A few months ago I worked on a project to apply convolutional neural networks and deep learning for the task of music genre classification. Similar to how Shazam can precisely determine genre class membership of songs from Free Music Archive.
The dataset can be found in this github repository which provides 30 second samples of thousands of tracks. With my initial experimentation with 8,000 tracks of 8 different genres, I was able to classify songs correctly with ~50% accuracy using a very simple convolutional neural network based off the VGG network, a series of 3x3 convolutions with stride of 1, padding of 1, batch normalization, ReLU, and 2x2 max pooling, taking an image from 512x512 to a softmax prediction of eight genres. Preprocessing of the 8,000 tracks was done to convert audio into melspectrograms using the librosa package in python. For the convolutional neural network, I used PyTorch as I think the syntax is very pythonic, and it is really easy to quick throw things together and write custom data loaders.

(Records from a data collection)
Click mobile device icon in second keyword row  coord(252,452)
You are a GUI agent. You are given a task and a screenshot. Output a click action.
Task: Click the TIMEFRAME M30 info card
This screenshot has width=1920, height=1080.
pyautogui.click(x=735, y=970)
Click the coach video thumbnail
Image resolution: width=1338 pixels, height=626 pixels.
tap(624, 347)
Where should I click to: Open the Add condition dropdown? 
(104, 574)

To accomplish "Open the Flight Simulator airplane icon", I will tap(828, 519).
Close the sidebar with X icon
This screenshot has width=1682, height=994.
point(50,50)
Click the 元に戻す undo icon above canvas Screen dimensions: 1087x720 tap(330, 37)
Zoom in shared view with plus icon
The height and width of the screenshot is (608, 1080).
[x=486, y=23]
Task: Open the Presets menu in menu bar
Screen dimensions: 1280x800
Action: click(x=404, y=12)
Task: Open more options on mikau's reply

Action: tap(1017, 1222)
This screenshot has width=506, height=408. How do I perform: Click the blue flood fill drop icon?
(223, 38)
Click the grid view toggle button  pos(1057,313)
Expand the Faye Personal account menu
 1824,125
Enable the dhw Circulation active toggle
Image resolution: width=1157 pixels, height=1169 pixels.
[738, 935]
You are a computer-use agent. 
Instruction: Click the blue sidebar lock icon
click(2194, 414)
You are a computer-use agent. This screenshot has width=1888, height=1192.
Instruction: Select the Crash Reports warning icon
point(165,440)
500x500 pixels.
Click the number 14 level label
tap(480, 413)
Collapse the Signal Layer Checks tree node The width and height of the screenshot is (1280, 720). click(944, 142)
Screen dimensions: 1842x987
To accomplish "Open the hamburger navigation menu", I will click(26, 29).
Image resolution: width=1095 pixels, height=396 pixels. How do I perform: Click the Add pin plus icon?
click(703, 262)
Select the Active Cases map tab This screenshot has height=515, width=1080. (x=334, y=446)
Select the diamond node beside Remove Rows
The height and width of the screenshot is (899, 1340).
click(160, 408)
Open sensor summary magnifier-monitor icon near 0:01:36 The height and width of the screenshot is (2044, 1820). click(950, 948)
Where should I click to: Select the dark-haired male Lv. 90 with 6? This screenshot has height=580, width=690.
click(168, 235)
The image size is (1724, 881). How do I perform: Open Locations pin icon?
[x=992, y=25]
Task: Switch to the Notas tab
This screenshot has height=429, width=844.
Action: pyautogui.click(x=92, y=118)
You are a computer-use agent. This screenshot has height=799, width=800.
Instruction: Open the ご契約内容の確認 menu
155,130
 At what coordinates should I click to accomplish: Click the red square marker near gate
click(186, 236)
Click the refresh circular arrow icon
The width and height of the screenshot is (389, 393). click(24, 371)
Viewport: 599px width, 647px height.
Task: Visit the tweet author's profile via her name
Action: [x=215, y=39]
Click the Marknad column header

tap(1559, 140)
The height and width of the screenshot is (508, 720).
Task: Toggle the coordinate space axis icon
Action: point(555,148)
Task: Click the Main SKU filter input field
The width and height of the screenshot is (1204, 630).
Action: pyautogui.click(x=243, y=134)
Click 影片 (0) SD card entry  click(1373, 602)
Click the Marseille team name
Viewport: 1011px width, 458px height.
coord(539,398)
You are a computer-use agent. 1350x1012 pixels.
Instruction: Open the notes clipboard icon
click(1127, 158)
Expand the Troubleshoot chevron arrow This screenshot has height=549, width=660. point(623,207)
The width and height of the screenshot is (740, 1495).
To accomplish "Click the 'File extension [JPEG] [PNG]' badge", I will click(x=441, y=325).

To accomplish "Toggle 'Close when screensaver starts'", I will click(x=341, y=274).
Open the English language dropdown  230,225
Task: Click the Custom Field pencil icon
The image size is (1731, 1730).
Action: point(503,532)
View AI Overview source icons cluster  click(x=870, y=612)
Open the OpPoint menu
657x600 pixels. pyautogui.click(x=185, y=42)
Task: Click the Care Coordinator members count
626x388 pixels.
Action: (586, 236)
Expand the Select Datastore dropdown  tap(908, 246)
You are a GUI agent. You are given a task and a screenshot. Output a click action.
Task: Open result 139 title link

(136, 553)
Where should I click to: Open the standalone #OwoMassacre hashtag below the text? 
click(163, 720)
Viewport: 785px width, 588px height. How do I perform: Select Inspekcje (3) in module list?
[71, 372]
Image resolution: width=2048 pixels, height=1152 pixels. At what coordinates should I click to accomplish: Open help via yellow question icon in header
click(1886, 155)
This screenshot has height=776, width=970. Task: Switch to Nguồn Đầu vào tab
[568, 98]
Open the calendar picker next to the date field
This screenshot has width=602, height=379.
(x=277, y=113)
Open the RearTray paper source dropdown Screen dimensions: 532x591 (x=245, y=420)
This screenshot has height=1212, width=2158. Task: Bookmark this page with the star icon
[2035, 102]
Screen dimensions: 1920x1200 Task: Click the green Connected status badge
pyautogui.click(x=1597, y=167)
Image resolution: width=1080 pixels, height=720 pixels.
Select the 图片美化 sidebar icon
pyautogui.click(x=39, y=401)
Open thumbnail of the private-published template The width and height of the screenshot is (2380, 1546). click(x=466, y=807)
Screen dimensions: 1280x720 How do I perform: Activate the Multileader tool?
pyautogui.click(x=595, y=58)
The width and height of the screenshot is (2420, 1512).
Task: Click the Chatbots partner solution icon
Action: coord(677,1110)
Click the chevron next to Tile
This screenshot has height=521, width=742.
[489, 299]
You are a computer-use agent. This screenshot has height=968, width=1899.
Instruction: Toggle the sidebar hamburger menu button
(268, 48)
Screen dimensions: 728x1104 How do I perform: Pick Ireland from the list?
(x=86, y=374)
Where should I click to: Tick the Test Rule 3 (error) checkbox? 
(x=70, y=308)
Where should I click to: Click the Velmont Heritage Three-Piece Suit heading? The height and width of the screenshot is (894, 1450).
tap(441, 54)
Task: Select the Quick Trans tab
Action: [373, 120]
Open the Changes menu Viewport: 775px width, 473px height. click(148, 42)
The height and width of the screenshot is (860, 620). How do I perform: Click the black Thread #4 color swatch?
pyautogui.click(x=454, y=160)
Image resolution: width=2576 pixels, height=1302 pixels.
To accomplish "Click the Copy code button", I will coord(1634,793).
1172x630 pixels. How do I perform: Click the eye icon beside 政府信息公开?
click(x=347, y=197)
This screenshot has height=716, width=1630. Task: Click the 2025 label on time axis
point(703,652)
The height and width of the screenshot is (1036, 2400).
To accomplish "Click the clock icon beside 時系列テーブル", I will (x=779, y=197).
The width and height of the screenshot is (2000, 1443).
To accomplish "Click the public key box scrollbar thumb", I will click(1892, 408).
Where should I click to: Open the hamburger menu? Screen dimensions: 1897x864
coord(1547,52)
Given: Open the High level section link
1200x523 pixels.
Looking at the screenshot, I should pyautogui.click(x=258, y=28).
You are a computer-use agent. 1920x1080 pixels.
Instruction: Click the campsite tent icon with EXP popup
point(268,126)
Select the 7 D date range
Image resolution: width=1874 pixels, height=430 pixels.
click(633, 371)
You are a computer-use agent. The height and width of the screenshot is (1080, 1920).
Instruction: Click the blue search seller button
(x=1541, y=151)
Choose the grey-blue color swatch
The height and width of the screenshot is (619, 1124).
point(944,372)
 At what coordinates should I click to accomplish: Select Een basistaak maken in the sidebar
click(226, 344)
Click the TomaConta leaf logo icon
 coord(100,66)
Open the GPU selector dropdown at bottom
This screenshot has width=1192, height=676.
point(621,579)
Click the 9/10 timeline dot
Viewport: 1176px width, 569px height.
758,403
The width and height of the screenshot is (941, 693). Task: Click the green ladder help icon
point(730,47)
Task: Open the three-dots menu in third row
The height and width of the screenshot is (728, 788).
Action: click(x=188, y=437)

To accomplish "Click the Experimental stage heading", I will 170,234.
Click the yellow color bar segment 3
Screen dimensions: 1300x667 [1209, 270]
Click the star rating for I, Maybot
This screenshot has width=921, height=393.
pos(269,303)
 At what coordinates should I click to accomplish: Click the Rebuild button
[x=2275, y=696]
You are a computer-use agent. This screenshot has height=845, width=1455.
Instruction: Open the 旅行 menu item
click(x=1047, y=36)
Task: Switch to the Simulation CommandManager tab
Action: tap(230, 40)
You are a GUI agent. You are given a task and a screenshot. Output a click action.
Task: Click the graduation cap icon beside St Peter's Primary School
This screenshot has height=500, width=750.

> [REQUEST A]
In the music genre classification write-up, which Python package converted the audio into melspectrograms?
> [REQUEST B]
Name every operation that the music genre classification write-up lists as part of its simple VGG-based convolutional network.
> [REQUEST C]
Carry on the music genre classification write-up, picking up after its last sentence.
These items were drawn from a different source than the music genre classification write-up.

> [TASK RESPONSE A]
The librosa package.

> [TASK RESPONSE B]
- 3x3 convolutions with stride of 1 and padding of 1
- Batch normalization
- ReLU
- 2x2 max pooling

> [TASK RESPONSE C]
For example, this is the spectrogram for "Lose Yourself To Dance" by Daft Punk.
A spectrogram decomposes audio from the amplitude/time domain into the frequency domain, allowing for a pictoral and visual representation of a song! I extracted random samples of 5.94 seconds for each song, so it is a very short time to be able to determine music genre. Overall, I think that these are very promising results using such a simple architecture and training from scratch on a small portion of data.
Next steps would be to work with the larger datasets to improve learning ability, or try to use the first layers of a larger pretrained network and fine tune from there.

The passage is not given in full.